Mature man feeling concerned while talking to his doctor who is showing him medical test results on digital tablet.
Imagem de Drazen Zigic no Magnific
Imunizante ajuda a reduzir o risco da doença e de complicações associadas, como a dor prolongada causada pela inflamação dos nervos
O herpes-zóster, conhecido popularmente como “cobreiro”, é uma infecção provocada pela reativação do vírus varicela-zóster, que permanece no organismo após um episódio de catapora. A doença pode causar dor, ardência e o surgimento de bolhas em regiões específicas da pele. Para reduzir a ocorrência do problema e suas complicações, existe vacina para herpes-zóster, indicada conforme critérios definidos para cada grupo de pacientes.
O imunizante tem como objetivo estimular a resposta do sistema imunológico contra o vírus e diminuir a probabilidade de desenvolvimento da doença. A indicação depende de fatores como idade, histórico de saúde e recomendações das autoridades sanitárias.
Como funciona a vacina contra o herpes-zóster?
A vacina contra o herpes-zóster atua preparando o sistema imunológico para reconhecer e responder ao vírus varicela-zóster.

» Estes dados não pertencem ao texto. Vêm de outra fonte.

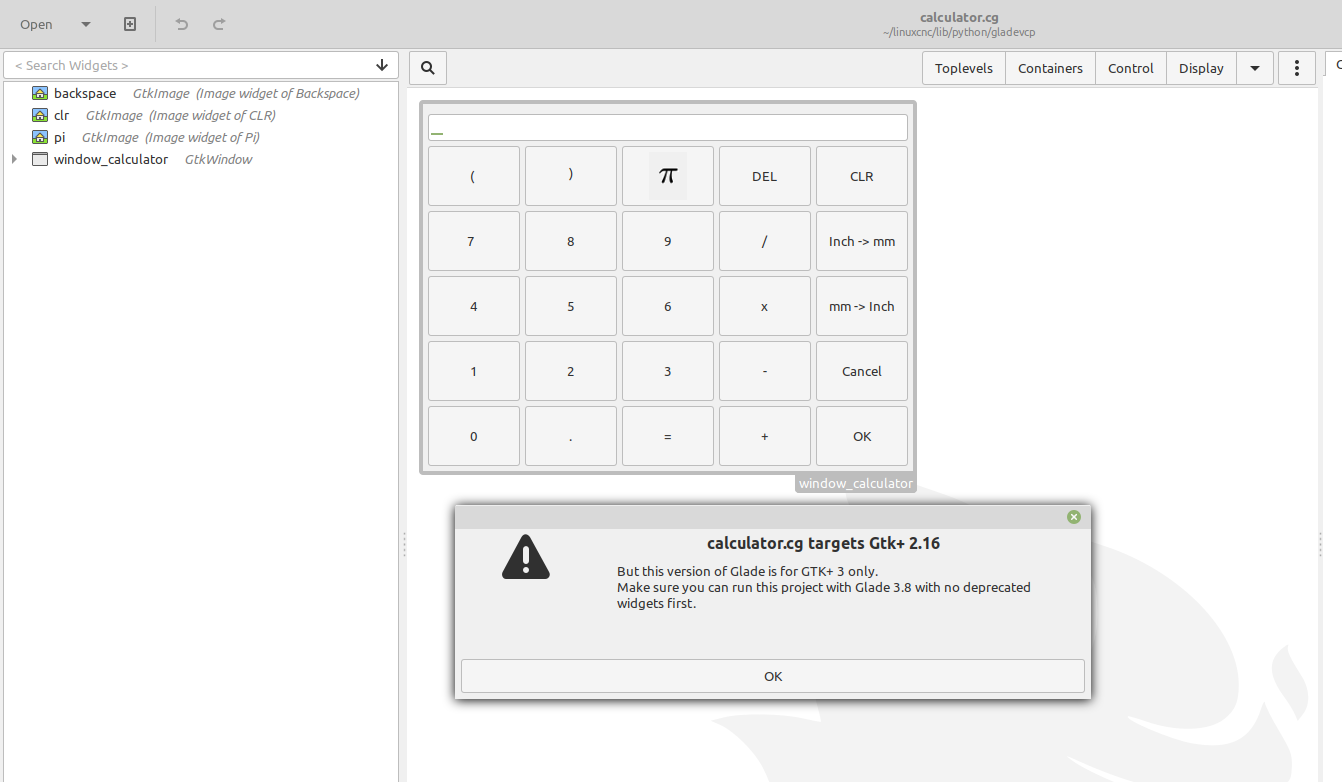The width and height of the screenshot is (1342, 782).
Task: Open the three-dot options menu
Action: [x=1297, y=68]
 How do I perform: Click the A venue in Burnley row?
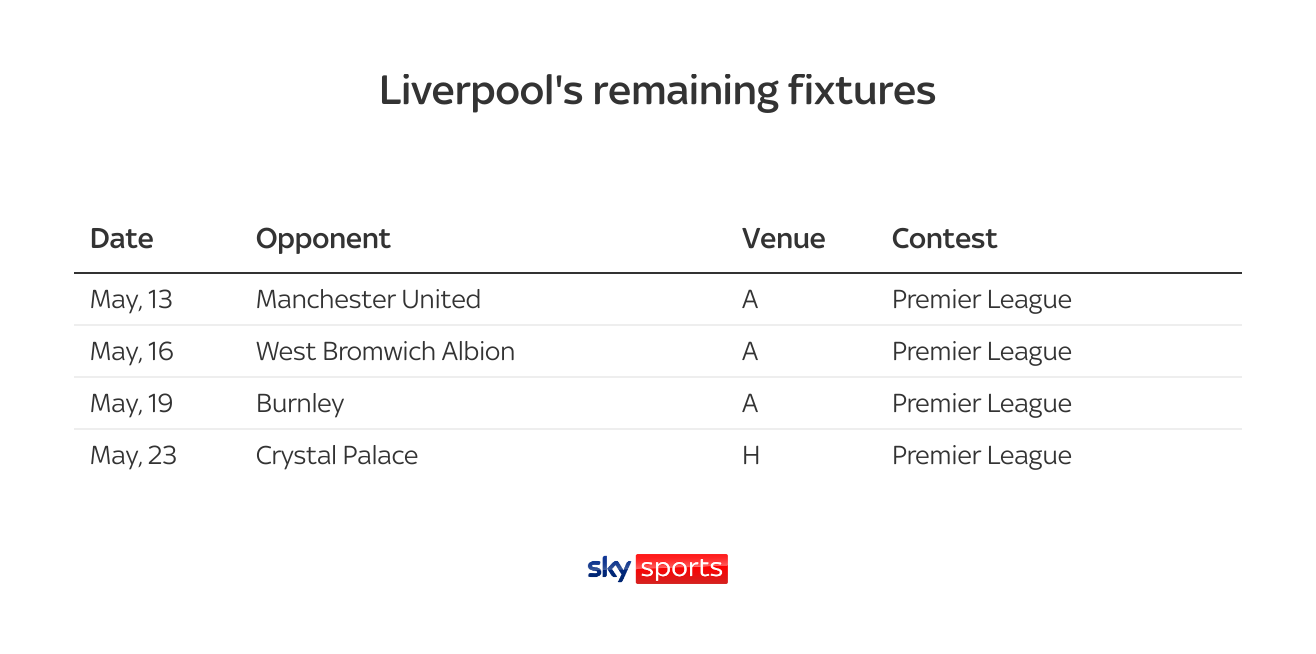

Como o vírus permanece adormecido no organismo após a catapora, a proteção está relacionada à capacidade do corpo de controlar uma possível reativação.
Existem diferentes formulações de vacinas contra o herpes-zóster, e a disponibilidade pode variar de acordo com o país, os programas de imunização e as recomendações vigentes. No Brasil, a vacina recombinante contra o herpes-zóster é uma das opções disponíveis na rede privada, indicada principalmente para adultos com maior risco de desenvolver a doença.
A aplicação segue um esquema definido pelo fabricante e pelas orientações médicas. A avaliação individual ajuda a determinar se a vacinação é adequada para cada pessoa.
Quem pode receber o imunizante?
A recomendação da vacina está relacionada principalmente ao risco de desenvolver herpes-zóster e suas complicações.
A idade é um dos fatores considerados, pois a resposta imunológica pode sofrer alterações ao longo dos anos. Pessoas com determinadas condições de saúde ou que apresentam comprometimento da imunidade também podem ter avaliação específica para a vacinação.
Pacientes que já tiveram herpes-zóster podem ser avaliados para receber o imunizante. Ter apresentado a doença anteriormente não significa que uma nova ocorrência seja impossível, já que o vírus continua presente no organismo.
A decisão sobre o momento adequado para a vacinação deve considerar o histórico clínico e as orientações de um profissional de saúde.
Vacina reduz risco de complicações
Uma das principais preocupações relacionadas ao herpes-zóster é a neuralgia pós-herpética, uma dor persistente que pode permanecer após o desaparecimento das lesões na pele. O problema acontece devido a alterações nos nervos provocadas pela infecção.
A vacinação tem entre seus objetivos reduzir a ocorrência do herpes-zóster e, consequentemente, diminuir a possibilidade de complicações associadas à doença.
Mesmo quando uma pessoa vacinada apresenta a infecção, a resposta imunológica estimulada pelo imunizante pode influenciar a evolução do quadro. A proteção oferecida varia conforme características individuais, como idade e condições de saúde.
Cuidados antes da vacinação
Antes de receber qualquer vacina, é importante informar ao profissional de saúde sobre condições clínicas, uso de medicamentos e histórico de alergias ou reações anteriores a imunizantes.
A vacina contra o herpes-zóster pode causar reações temporárias, como dor no local da aplicação, vermelhidão, cansaço, dor muscular ou febre. Esses efeitos fazem parte da resposta do organismo à estimulação do sistema imunológico e costumam ser avaliados conforme a intensidade e a duração.
Pessoas que apresentam sintomas de infecção ou situações específicas de saúde podem precisar de orientação antes da aplicação.
A vacinação contra o herpes-zóster representa uma ferramenta de prevenção para grupos indicados, especialmente aqueles com maior possibilidade de desenvolver a doença ou suas complicações. A consulta com um profissional de saúde permite verificar a recomendação adequada, o esquema de doses e o melhor momento para receber o imunizante de acordo com as características de cada paciente.